The introduction of new liquidity requirements has hugely increased the needs for reserves with the central bank in the aftermath of the financial crisis. But at some point, banks will consider having enough reserves to meet their regulatory requirements whilst being able to meet the demand of their clients for extra credit. It implies that balance sheet expansion based on traditional refinancing operations is not under the final control of the central bank. It’s a pull strategy: banks are enticed to ask for more liquidity but, at the end of the day, it’s the banking system and regulatory requirements which can limit the expansion of the central bank’s balance sheet2.
For this reason, central banks have introduced quantitative easing, which is a push strategy of injecting liquidity.

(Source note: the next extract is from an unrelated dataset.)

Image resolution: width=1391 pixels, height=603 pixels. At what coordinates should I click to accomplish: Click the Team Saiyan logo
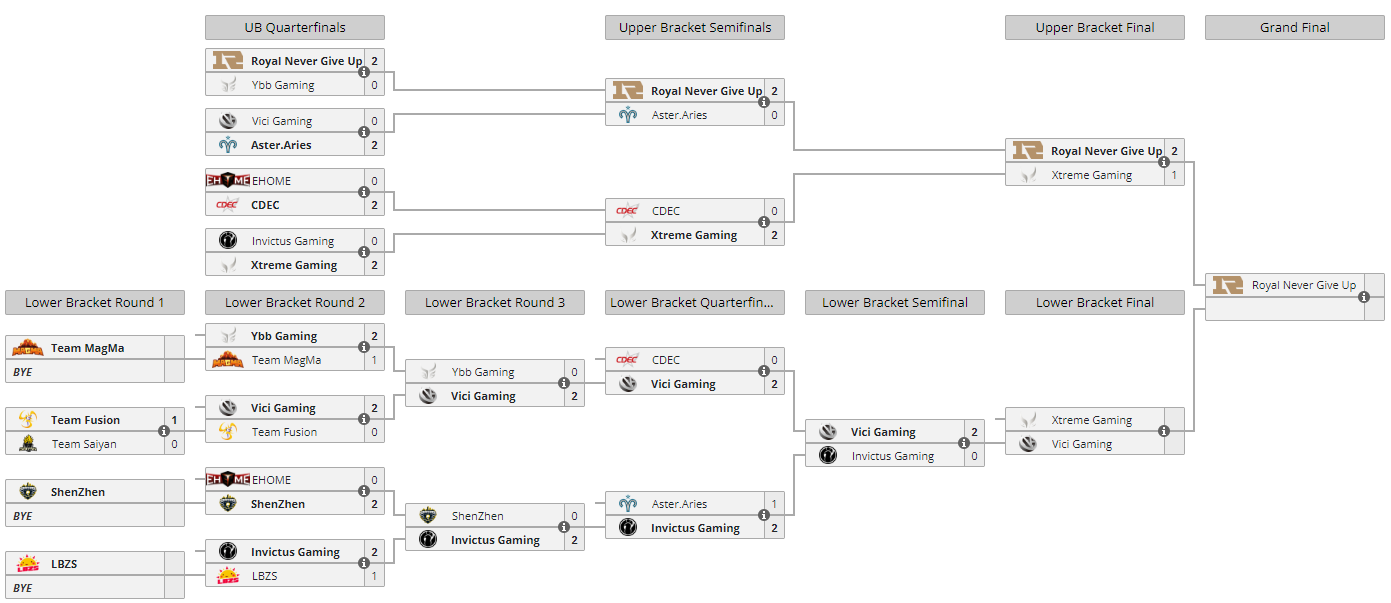tap(27, 444)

Their decision to buy certain assets causes an increase of the reserves of the banking system held at the central bank, unless the assets would have been sold by foreign investors who subsequently invest the proceeds in their own jurisdiction. If banks have sold bonds to the central bank, there is a substitution between reserves and bonds on the asset side of the banking system. In case bank customers have sold bonds, their bank deposits will increase, as a counterpart of the increase of bank reserves at the central bank. Under QE, central banks have full control of the size of their balance sheet. If need be, it can be boosted by extending the range of assets that can be bought. This would imply however a greater sensitivity of the central bank balance sheet to the business cycle and asset price swings. It could even lead to negative equity on a marked-to-market basis which would put into doubt the independence vis à vis the government should the state be called upon to recapitalise the central bank. It could also start buying foreign assets3.
Central banks can expand the size of their balance sheets to a very considerable degree but the sky is not the limit. At some point a constraint will kick in because of major asset price distortions, capital outflows or a general loss of credibility.

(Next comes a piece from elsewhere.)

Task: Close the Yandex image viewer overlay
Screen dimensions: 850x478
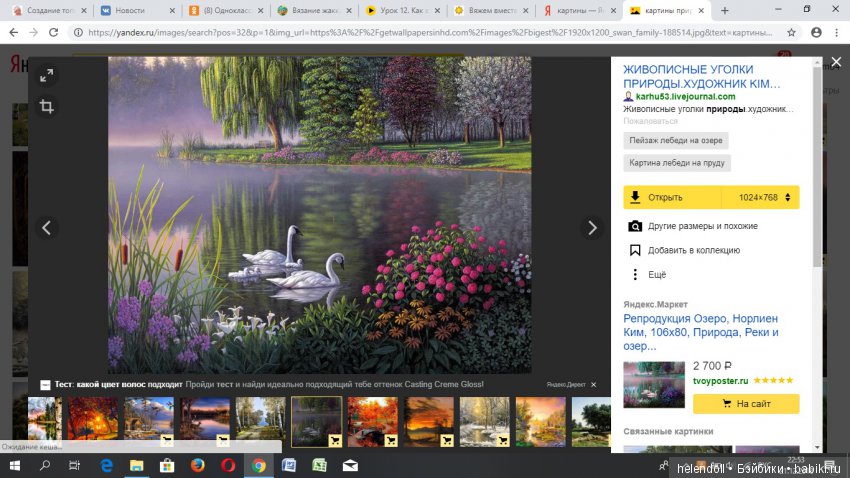Action: 836,62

Clearly, such a move would be considered, quite rightly, as starting a currency war, as a beggar-thy-neighbour policy. It would also trigger massive capital outflows and a jump in import price inflation. Sticking to a domestic menu of assets for QE implies a risk of distorting the prices of assets purchased by the central bank as well as those by investors who reinvest the proceeds in a ‘quest for yield’ strategy. This would seriously complicate the effort, which is supposed to occur at some point, of reducing the size of the balance sheet. All in all, this implies that under a policy of QE, the balance sheet can grow very significantly but there will still be limits in terms of the availability of enough low-risk assets to purchase and the distortions in asset prices.

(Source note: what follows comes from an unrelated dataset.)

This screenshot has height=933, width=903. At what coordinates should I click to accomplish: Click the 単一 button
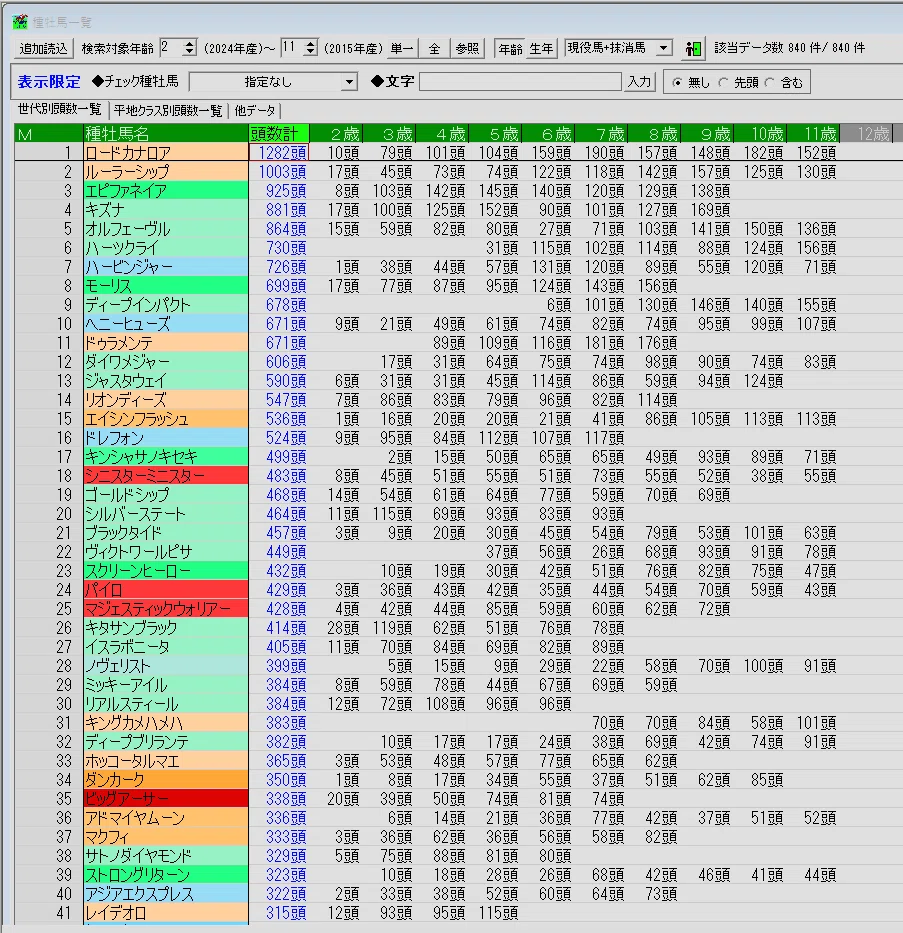[402, 48]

The size of the central bank balance sheet is obviously not an objective per se. Rather, it is a means to an end and what counts is what happens to growth, unemployment and inflation. For this reason, the monetary financing of budget deficits is considered by some as an attractive alternative4. Rather than buying bonds in the secondary market, the direct financing of government expenditures should have a bigger effect on growth for a given expansion of the balance sheet. As before, the constraint will be imposed by the market reaction: worries about loss of central bank independence would lead to rising inflation expectations and capital outflows, causing currency depreciation and imported inflation. The loss of credibility would make it extremely difficult to bring inflation back under control.